So.....I am trying to understand everyone's points. It is not okay to go ToT'ing even if I don't let dd touch anything. Or even walk up the steps.

BUT

I could invite people over to a pox party.....so I could invite x number of kids and they could get it, (both old and young) and before they get spots they could infect many many unknowing people.....but that would be okay because?????

or is it a rule if you have a pox party that all childrens stay home and have no contact with anyone for 21 days? I am only asking because I am not familiar with pox parties.......


----------



## maygee (Dec 22, 2006)

Quote:


Originally Posted by *momtoS* 
Do you think I should keep her sister home too?

Well, if you're that certain she has it and is contagious, I would say yes, based on what you've said.

If you have a child that you KNOW is sick or that you purposefully and knowingly exposed to CP with the specific intention of getting them sick, then YES, they should be quarantined. It's a big deal to some people even if you don't care.


----------



## riverscout (Dec 22, 2006)

Quote:


Originally Posted by *Storm Bride* 
I still have to remind myself of threads like this on a regular basis, so I don't do any of these things. It would never have occurred to me to keep a sick kid home on Hallowe'en, unless they were too sick to ToT. I stop and think about these threads every time my children are sick. It's still a strange mindset to me, but I am following it.

I'm just curious, what would qualify as "too sick?" Like they didn't feel well enough or do you mean some specific symptoms?


----------



## savithny (Oct 23, 2005)

Quote:


Originally Posted by *momtoS* 
So.....I am trying to understand everyone's points. It is not okay to go ToT'ing even if I don't let dd touch anything. Or even walk up the steps.

BUT

I could invite people over to a pox party.....so I could invite x number of kids and they could get it, (both old and young) and before they get spots they could infect many many unknowing people.....but that would be okay because?????

or is it a rule if you have a pox party that all childrens stay home and have no contact with anyone for 21 days?
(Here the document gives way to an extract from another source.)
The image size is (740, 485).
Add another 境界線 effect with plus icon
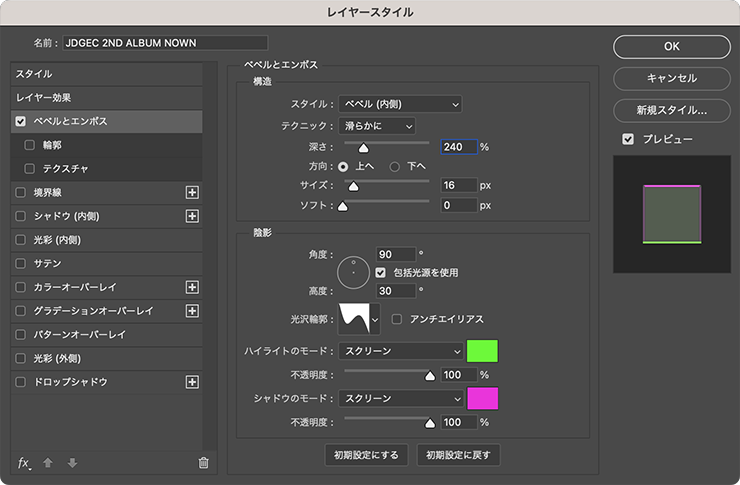pyautogui.click(x=193, y=192)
I am only asking because I am not familiar with pox parties.......

The only people I know who have done pox parties are homeschoolers, and yeah, that's pretty much what they did.

At a pox party, everyone there *wants* to get them. They know what they're signing up for. Ideally, I'd talk with the people who come about not going around spreading pox willynilly to those who might not be so excited to get it naturally. But at least you know that your conscious exposures were willing.

What you're proposing doing is like having a pox party for your whole neighborhood -- but not actually telling them its a pox party until the end of the party when you hand out the goody bags.


----------



## felix23 (Nov 7, 2006)

Quote:


Originally Posted by *momtoS* 
So.....I am trying to understand everyone's points. It is not okay to go ToT'ing even if I don't let dd touch anything. Or even walk up the steps.

BUT

I could invite people over to a pox party.....so I could invite x number of kids and they could get it, (both old and young) and before they get spots they could infect many many unknowing people.....but that would be okay because?????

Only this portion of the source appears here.